## Torchtext tutorial


Made by [Andrea Sottana](http://github.com/AndreaSottana) and adapted from the following [tutorial](https://mlexplained.com/2018/02/08/a-comprehensive-tutorial-to-torchtext/)

This notebook shows how you can use your own custom dataset starting from the raw form (for example a .csv file) with the `torch` library, to easily do some cleaning and preprocessing (such as tokenization), build a vocabulary, and ultimately create an `Iterator` or `BucketIterator` object that you can feed it into a neural network built using the `torch` library.

In [56]:
from torchtext.data import Field, TabularDataset, Iterator, BucketIterator
from torchtext import datasets
import torch
import torch.nn.functional as F
import pandas as pd
import nltk
import os
from tqdm import tqdm
import logging

logging.basicConfig(level=20)  # shows info level loggings (we'll use this to print the loss during training)

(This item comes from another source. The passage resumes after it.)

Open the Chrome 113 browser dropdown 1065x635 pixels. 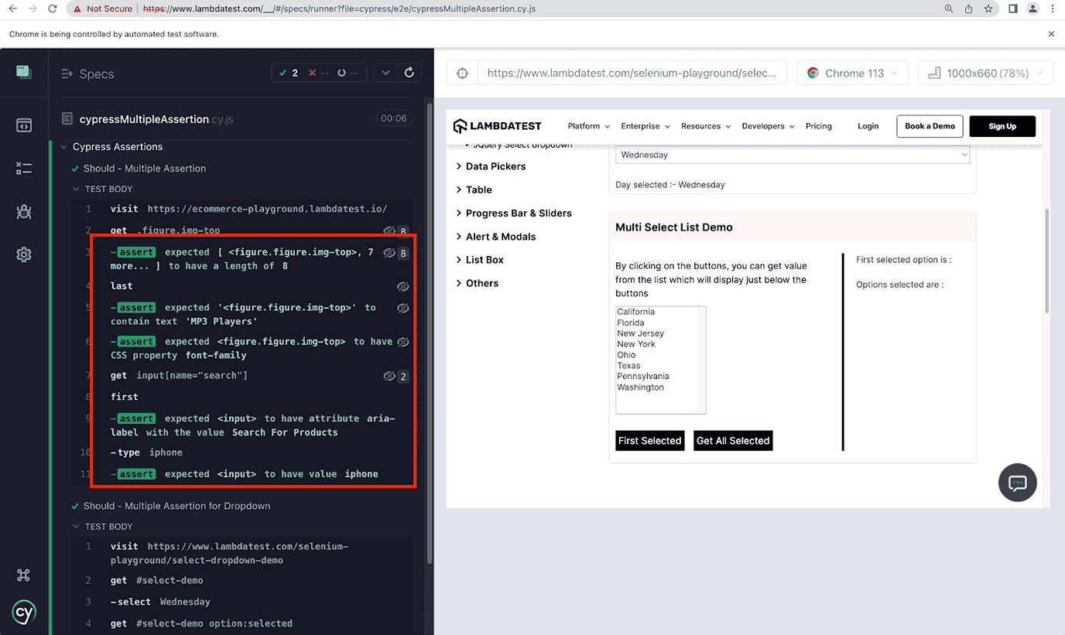[852, 72]
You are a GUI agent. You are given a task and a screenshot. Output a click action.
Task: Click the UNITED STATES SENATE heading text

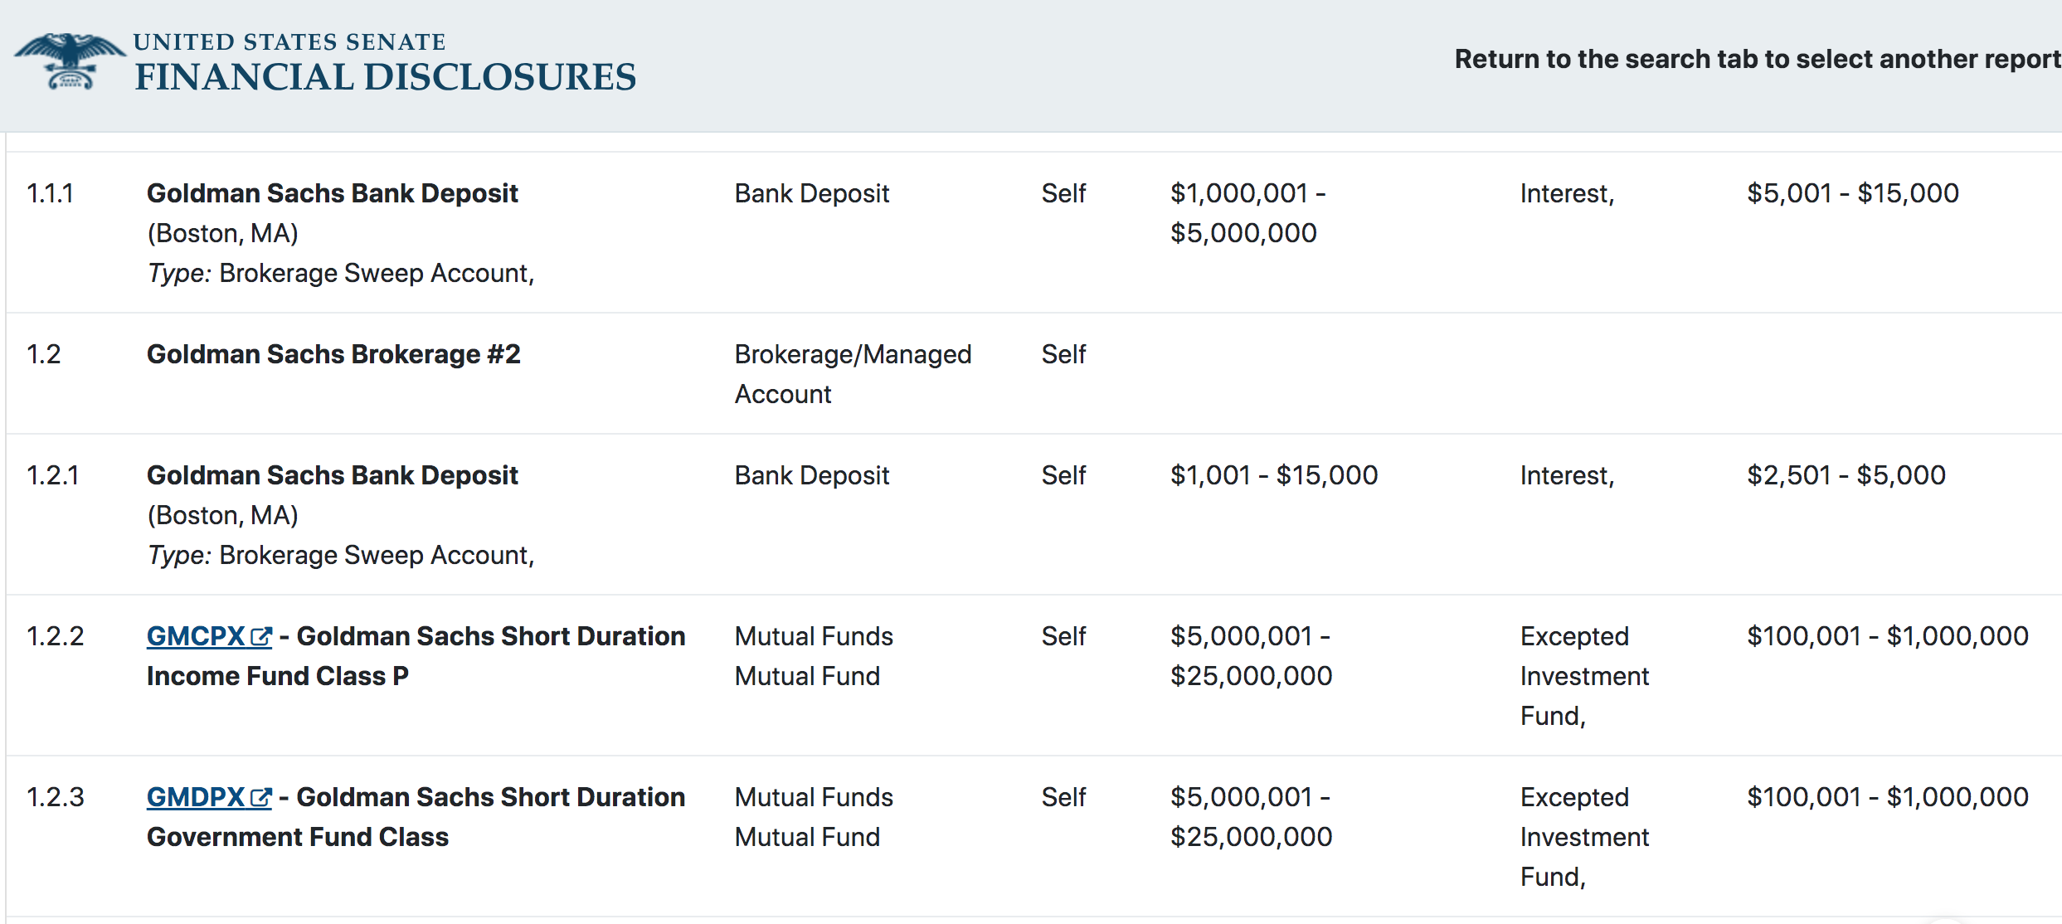(290, 41)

A data `Field` specifies how you want a certain field to be processed, for example whether you want to tokenize it, lower case the text etc. In our case we have one text field, and one label field for the sentiment analysis, which we represent with an integer, where 0 is negative, 1 is neutral and 2 is positive.

In [5]:
TEXT = Field(sequential=True, tokenize='spacy', lower=True)
LABEL = Field(sequential=False, use_vocab=False)

In [6]:
# remember to source the .envrc file in the terminal before launching this notebook to 
# ensure it can use the environment variables correctly.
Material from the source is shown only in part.